The ‘three musketeers’, as they are fondly referred to, were Busamed Gateway Private Hospital’s in Umhlanga’s first patients to successfully undergo the TAVI procedure instead of having traditional, invasive open-heart surgery.
The hospital, home to the biggest fully resident cardiac unit in KZN, recently added Transcatheter Aortic Valve Implantation (TAVI) to its growing list of heart procedures on offer.

One of the three, Peter Amm, says it has given him a new lease on life. The Durban-based artist and five-star guesthouse owner is thrilled that he did not have to go through open heart surgery a second time. “I had a triple heart bypass done through open heart surgery. It is a vicious operation – they cut your whole chest open with a saw! The recovery period was long and painful. I insisted on having an alternative to open heart surgery and, luckily, TAVI was an option. Considering my history, it seemed I was a good candidate,” he says.
“This alternative procedure was quite a pleasure. I woke up with no discomfort or pain, and after only two days in ICU, followed by one day in the ward I was able to go home and was up and about within days of the procedure.”

Dr Andrew Asherson, an adult interventional cardiologist, who heads up the TAVI programme, explains that the procedure is used to repair a damaged aortic valve – the main heart valve – which opens and closes allowing blood to flow from the heart to the rest of the body. “Over time, this valve can become thickened and blocked with lumps of calcium. This prevents the valve from opening properly, forcing the heart to work much harder” says Dr Asherson. This condition is called aortic stenosis and may result in symptoms such as breathlessness, chest pain, dizziness, and fluid retention.

“Traditionally, open heart surgery would be necessary to treat such patients. TAVI however, is performed via a small incision in the groin. The replacement heart valve is crimped onto a balloon, like a stent, and is balloon expanded inside the damaged valve, resulting in improved blood flow.”

In South Africa, TAVI is largely performed in older patients who are not eligible for open heart surgery, but Dr Asherson says it is increasingly performed on younger, fittter patients overseas.
“We are at the steep end of our learning curve at Gateway, but worldwide TAVI is increasingly performed in lower risk patients with excellent results. It is as good, and possibly better than open heart surgery in some instances, and represents the future of treatment for the majority of patients with calcific aortic valve stenosis.”
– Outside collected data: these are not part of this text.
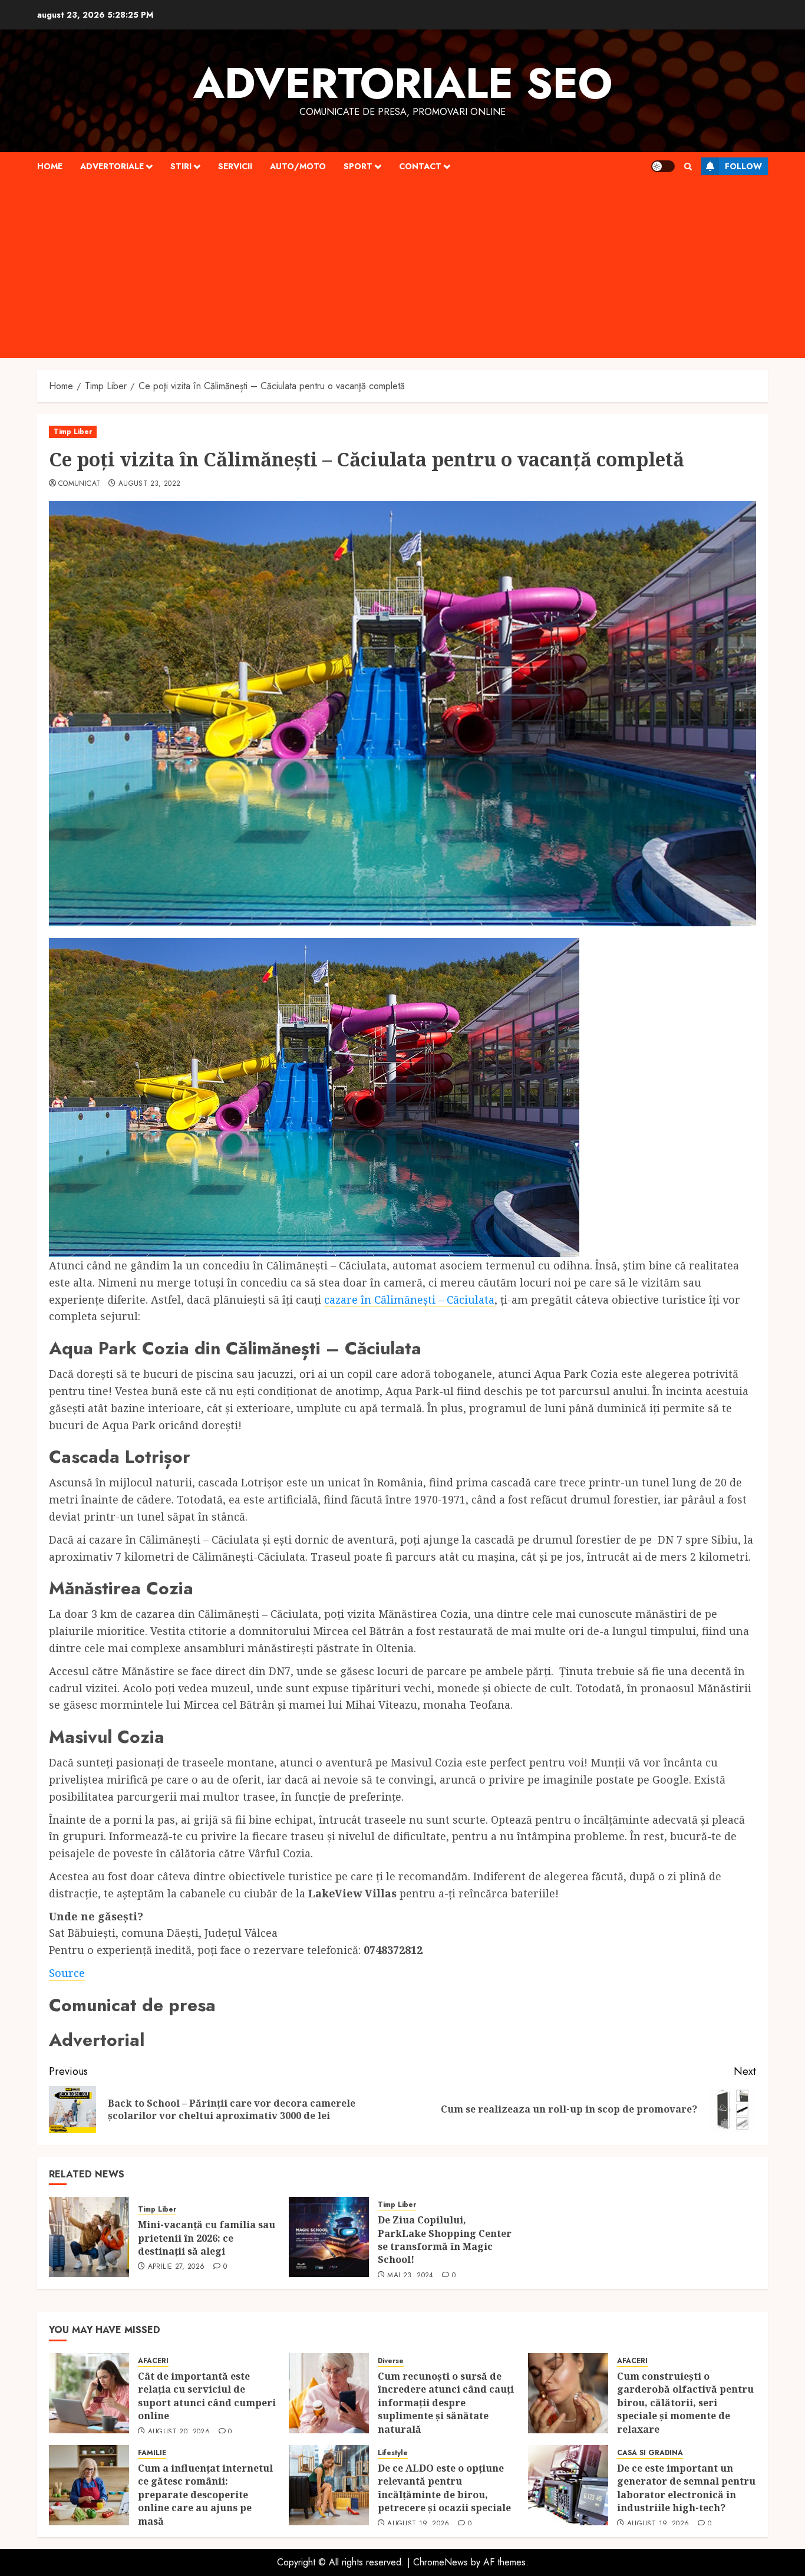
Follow (743, 166)
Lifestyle (393, 2453)
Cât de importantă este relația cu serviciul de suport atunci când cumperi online (207, 2396)
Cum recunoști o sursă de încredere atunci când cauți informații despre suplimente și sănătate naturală (446, 2403)
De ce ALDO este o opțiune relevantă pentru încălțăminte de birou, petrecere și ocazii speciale (445, 2488)
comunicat (79, 484)
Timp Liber (73, 431)
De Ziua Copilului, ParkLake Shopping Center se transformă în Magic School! (445, 2239)
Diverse (391, 2361)
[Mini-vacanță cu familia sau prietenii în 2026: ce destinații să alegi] (89, 2237)
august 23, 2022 (149, 484)
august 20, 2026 (179, 2432)
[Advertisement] (402, 269)
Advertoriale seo (402, 83)
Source (67, 1973)
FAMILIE (152, 2453)
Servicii (235, 166)
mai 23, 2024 (410, 2276)
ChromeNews (440, 2562)
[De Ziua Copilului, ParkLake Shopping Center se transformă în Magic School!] (329, 2237)
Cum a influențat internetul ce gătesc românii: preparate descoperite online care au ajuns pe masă (205, 2495)
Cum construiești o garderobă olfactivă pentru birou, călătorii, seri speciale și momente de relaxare (685, 2403)
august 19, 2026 (418, 2524)
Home (49, 166)
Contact (420, 166)
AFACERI (153, 2361)
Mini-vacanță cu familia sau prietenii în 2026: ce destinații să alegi (206, 2238)
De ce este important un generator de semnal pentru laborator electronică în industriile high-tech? (686, 2488)
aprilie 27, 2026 (176, 2267)
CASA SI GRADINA (650, 2453)
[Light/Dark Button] (663, 166)
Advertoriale (112, 166)
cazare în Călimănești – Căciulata (409, 1299)
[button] (688, 166)
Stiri (181, 166)
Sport (358, 166)
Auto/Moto (298, 166)
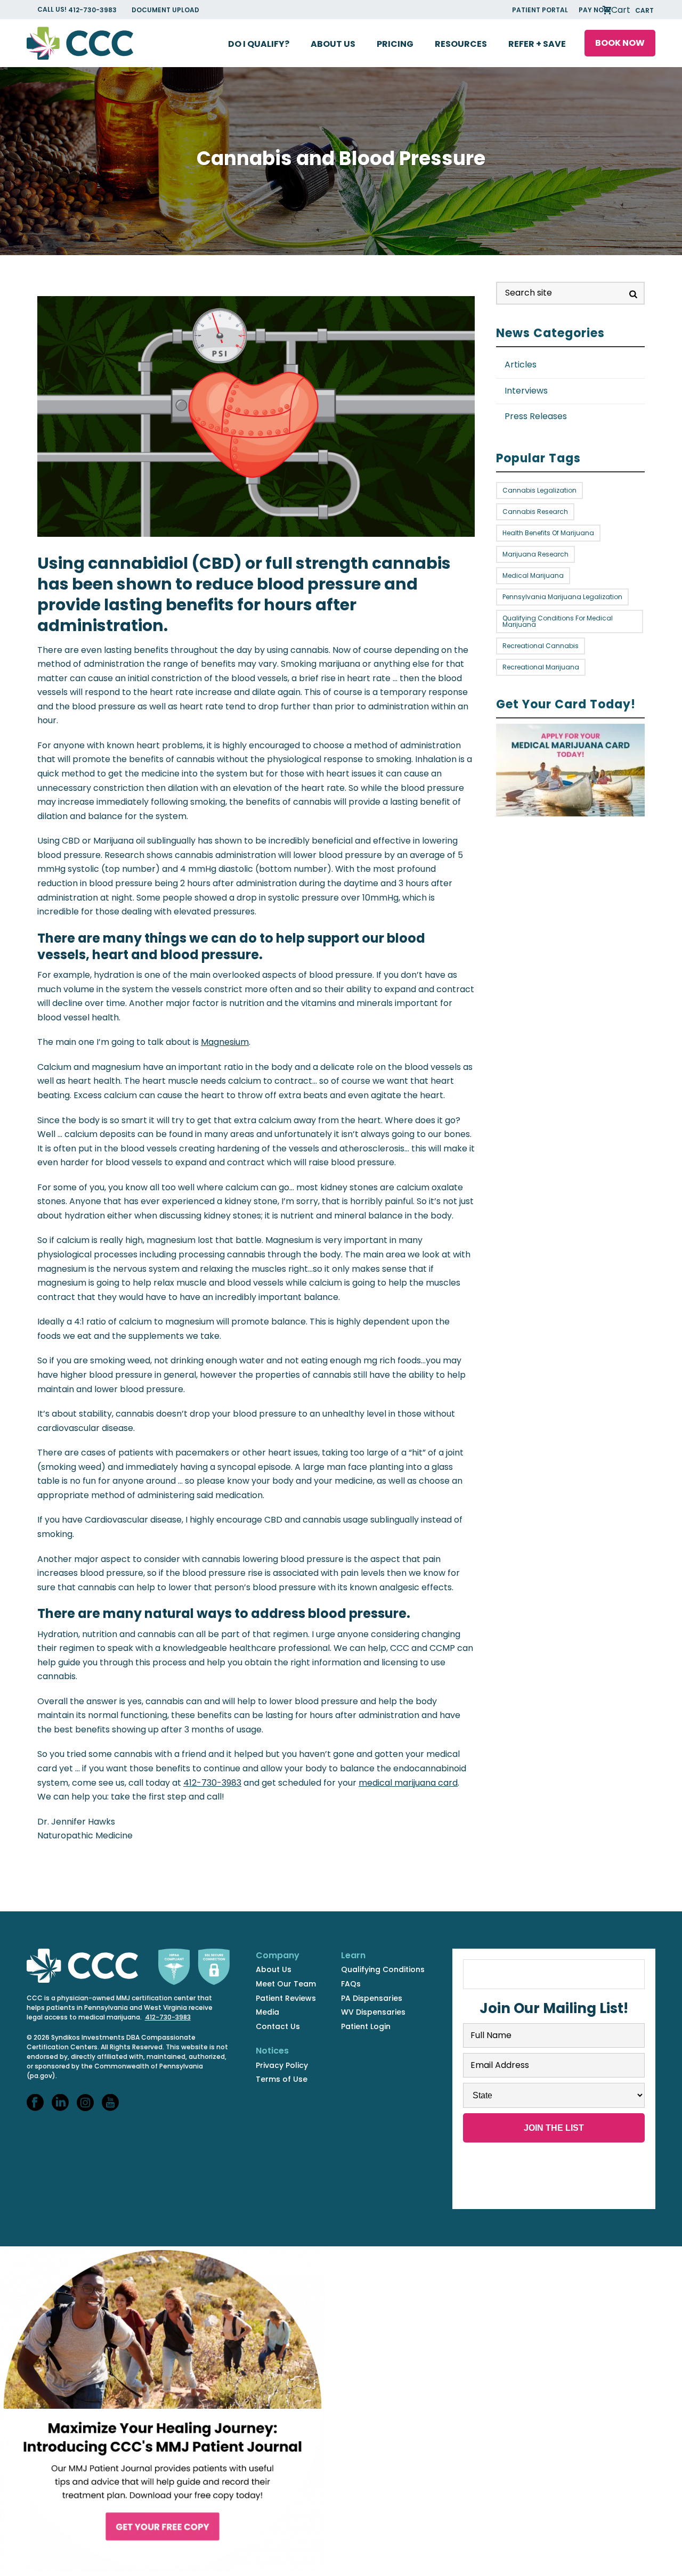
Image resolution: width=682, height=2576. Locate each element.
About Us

The TAVI procedure is less invasive than open heart surgery, with a much faster recovery period. “The patient would spend probably four hours in theatre and between seven and ten days in hospital with open heart surgery. The TAVI procedure can be done in about an hour under sedation and local anaesthetic, followed by two to three days in hospital.”

Hospital Manager Chris Mbhele says they are privileged to have eight full time cardiologists, including two electrophysiologists and two cardiothoracic surgeons, practising at the hospital, offering several specialized interventional procedures. “We want to thank the TAVI team for their dedication and for working with the hospital to make this important service available to the community we serve,“ he says.